Selon moi, c’est la plus grande évolution dans notre métier ces dernières années. C’est difficile, de mettre de côté certains garçons, alors qu’au fond de nous, en tant qu’éducateur, on se dit « lui, il a sa place chez nous », même si un joueur plus jeune arrive, auquel il faut faire de la place parce qu’il a le potentiel à court terme d’atteindre l’équipe première.

Après, ce sont les limites de notre système, mais c’est aussi ce même système qui a permis au Stade de Reims de doubler, voire tripler son budget en quelques années. Je constate chaque jour, que mes propres conditions de travail se sont améliorées, que nous avons accès à davantage de choses, qui permettent au club de grandir. L’idéal serait de parvenir à un équilibre entre la richesse humaine et la rentabilité économique, mais c’est aussi le plus difficile à réaliser pour osciller entre la croissance économique et la promotion des jeunes.
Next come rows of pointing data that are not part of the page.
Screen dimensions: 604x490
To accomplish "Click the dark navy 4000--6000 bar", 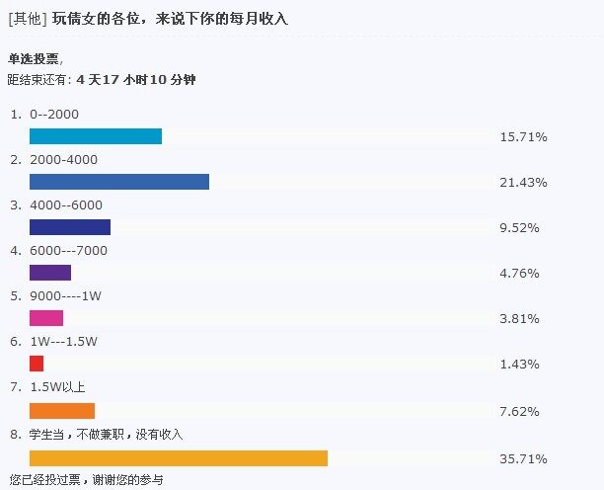I will pos(70,227).
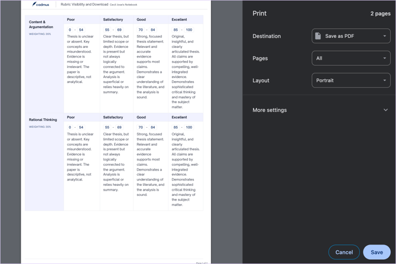
Task: Click the 'Carol Jose's Notebook' header text
Action: 124,5
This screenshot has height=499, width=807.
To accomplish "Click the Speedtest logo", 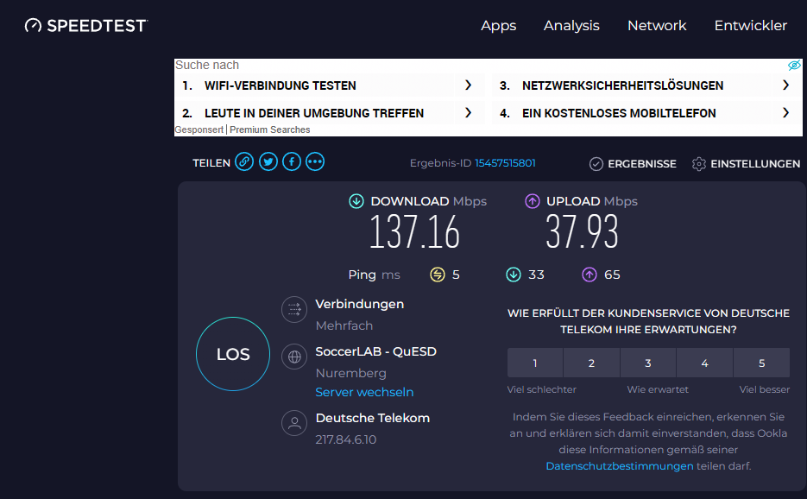I will [x=86, y=26].

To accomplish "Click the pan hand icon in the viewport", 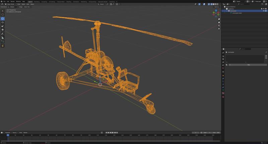I will 219,22.
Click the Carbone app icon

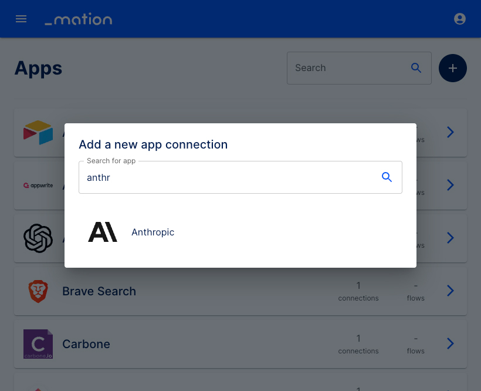click(38, 343)
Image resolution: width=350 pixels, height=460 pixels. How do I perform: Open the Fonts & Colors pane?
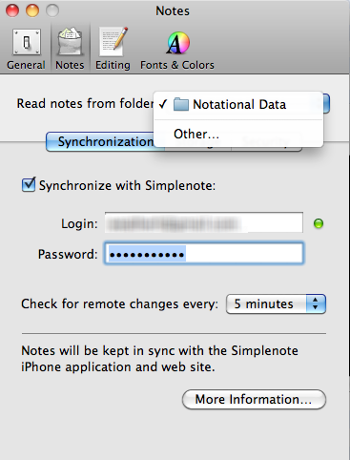[177, 49]
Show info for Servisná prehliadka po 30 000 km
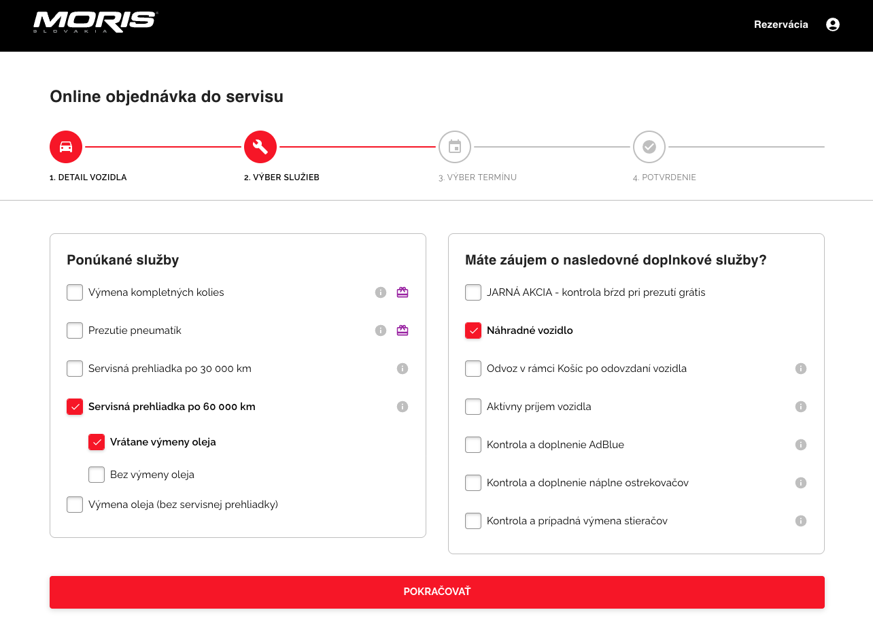873x644 pixels. [x=403, y=369]
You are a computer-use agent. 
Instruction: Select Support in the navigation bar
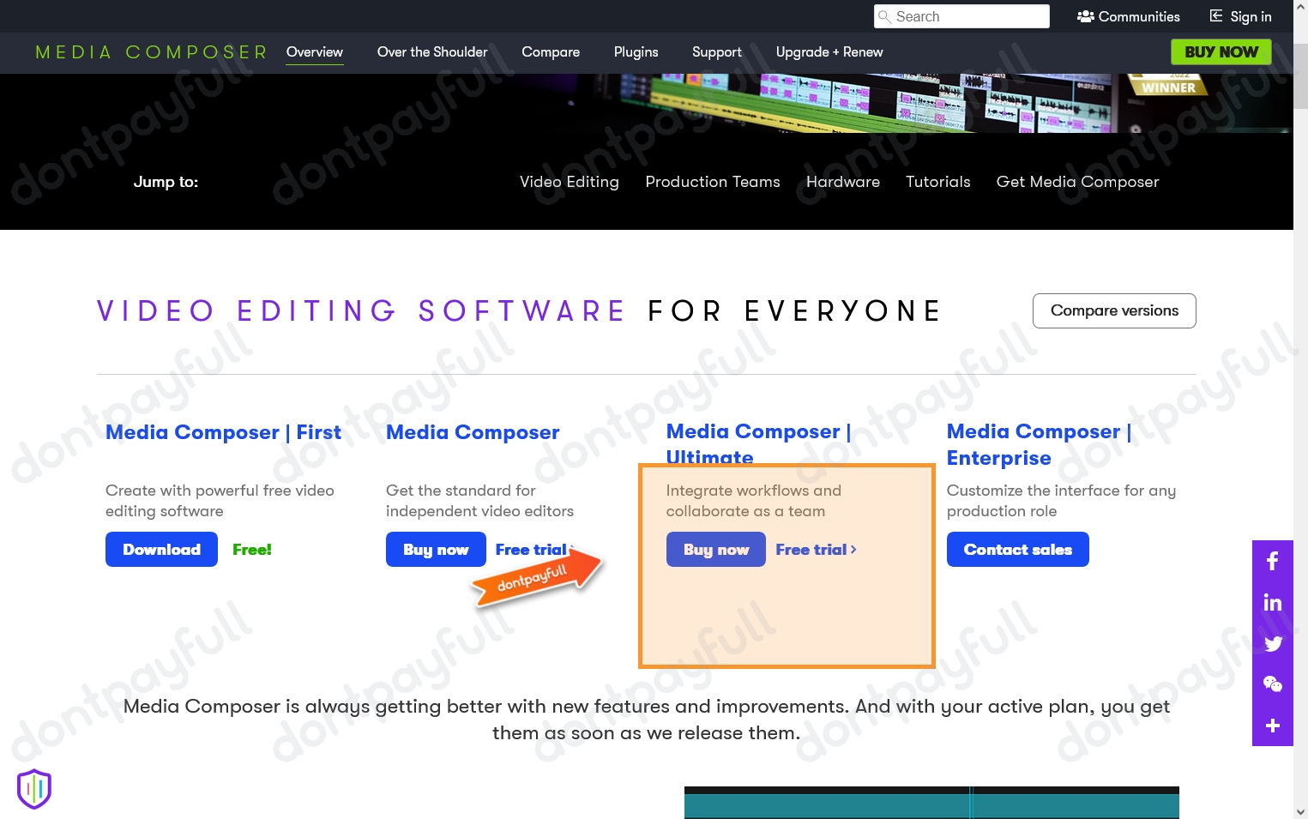pos(717,51)
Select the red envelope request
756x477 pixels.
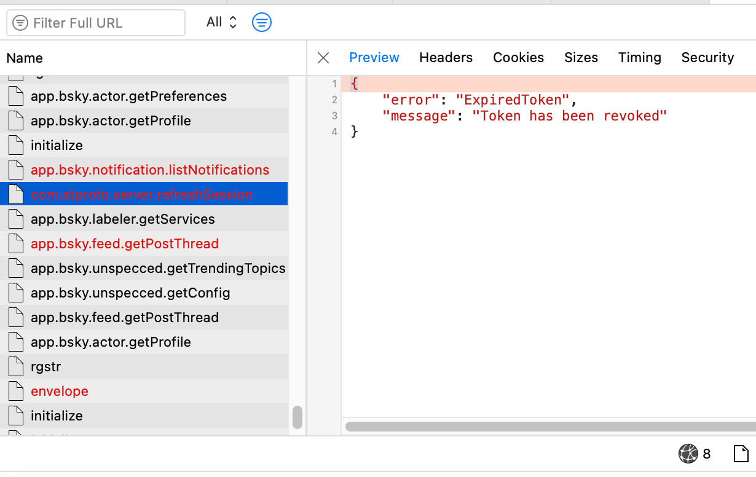point(60,392)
Le football, sport collectif par excellence où l’état d’esprit, les valeurs d’un groupe et le plaisir de vivre ensemble, permettent de faire basculer des matchs en notre faveur, ne doit pas être perdu de vue. Cependant, les moyens financiers sont vitaux pour construire des effectifs performants, c’est pourquoi les clubs se lancent de façon massive dans le « trading » de joueurs, et qu’un jour ou l‘autre il y aura peut-être le retour de manivelle. Il faut tendre vers une forme d’équilibre, mais cela réclame du temps et dans notre modèle, nous n’avons plus le temps, même si certains garçons mériteraient d’en avoir.

Votre travail repose en grande partie sur les relations humaines avec les membres de votre staff, ceux des équipes de jeunes, ceux de l’équipe professionnelle, mais aussi les joueurs qu’ils soient jeunes ou expérimentés. Quel enseignement tirez-vous sur la nature humaine, après 20 années dédiées à l’entrainement ?

L’environnement de manière générale, a beaucoup évolué autour du football, des joueurs. Ce n’est pas à moi de juger si l’évolution est positive ou négative, mais quand j’ai commencé à entraîner en U17, je n’ai pas souvenir qu’un joueur avait un agent ou un conseiller, voire les deux. J’étais en relation directe avec les parents et nous réalisions le suivi régulièrement de manière transparente.

Aujourd’hui, en U15, les joueurs ont déjà un agent et autour des terrains il y a beaucoup de monde, ce qui fausse la perception des jeunes sur le football. Le football est davantage perçu comme un sport individuel, où les joueurs s’intéressent d’abord à leurs statistiques, leur contrat, leur image et leur carrière.

Je dirais que c’est à l’image de notre société, mais le football produit un effet loupe sur les centres d’intérêt des jeunes et qu’ils soient footballeurs ou non, les jeunes d’aujourd’hui sont beaucoup plus centrés sur eux-mêmes. C’est une tendance lourde de notre société et que l’on veuille ou non, le football n’y échappe pas.